Here the government has proved the absence of most of the indicia of coercion cited in other cases. There was only one interviewer and no threatening back-ups in view. Compare United States v. Maragh, 756 F. Supp. 18, 23 (D.D.C. 1991). There is no evidence of any weapons display, or threatening language or tone. The questioning occurred on a sidewalk during daylight hours. The freedom of movement afforded Mr. Agostini by the interviewer is evidenced by his initial acquiescence in Agostini's going to the trash can to throw away his ticket. While Detective Hairston did not warn the defendant of his right to refuse the search, the cases require no such warning as a predicate to an otherwise valid consent to a search.
Mr. Agostini claims that, because he did not understand Hairston's English, and because in Puerto Rico he was accustomed to obeying police orders, he mistook Hairston's request for an "order."
The limits to Agostini's understanding of English do not alter the government's demonstration that there was no coercion. Moreover, his claim that the police in Puerto Rico had taught him to obey their orders did not survive cross-examination. When pressed, traffic stops were the only Puerto Rican police "orders" that he could recall. Indeed, it is judicially noticeable that Puerto Rico is not a Latin American dictatorship, and Puerto Rican police tactics are governed by the same Fourth Amendment that obtains in the District of Columbia. Defendant's "poetic license" in describing his prior experience with the police confirms this fact-finder's impression, gained from observation of Mr. Agostini's demeanor and manner of response as well as the fact that he has lived, worked, shopped, and traveled for five years on the United States mainland, that Agostini can speak and understand English much better than he appeared to do in Court or in the presence of the defense witnesses who testified on his behalf.
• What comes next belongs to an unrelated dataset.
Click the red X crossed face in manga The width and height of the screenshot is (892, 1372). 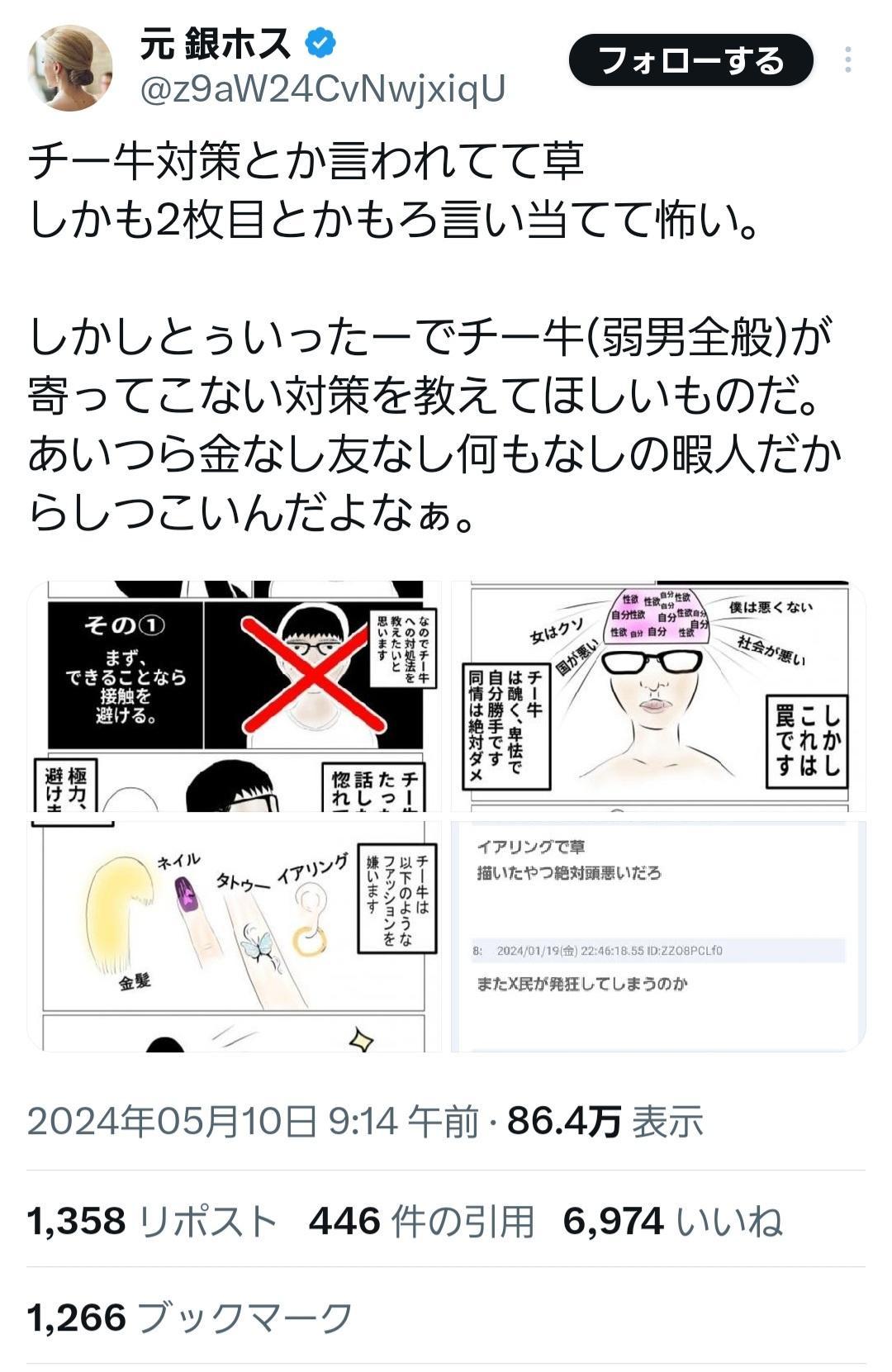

Weighing together the consent implicit in the handing-over of the bag, the likelihood that Mr. Agostini understood enough English to know that Hairston was requesting, but not ordering, an opportunity to search the bag, along with the government evidence of the absence of coercion, I find that it is more likely than not likely that the defendant freely and voluntarily consented to the search of his bag which revealed the incriminating contraband.
* * * *
For the foregoing reasons, it is this 6th day of April, 1993, hereby
ORDERED: that defendant's motions to suppress tangible evidence and statements should be, and are hereby, DENIED.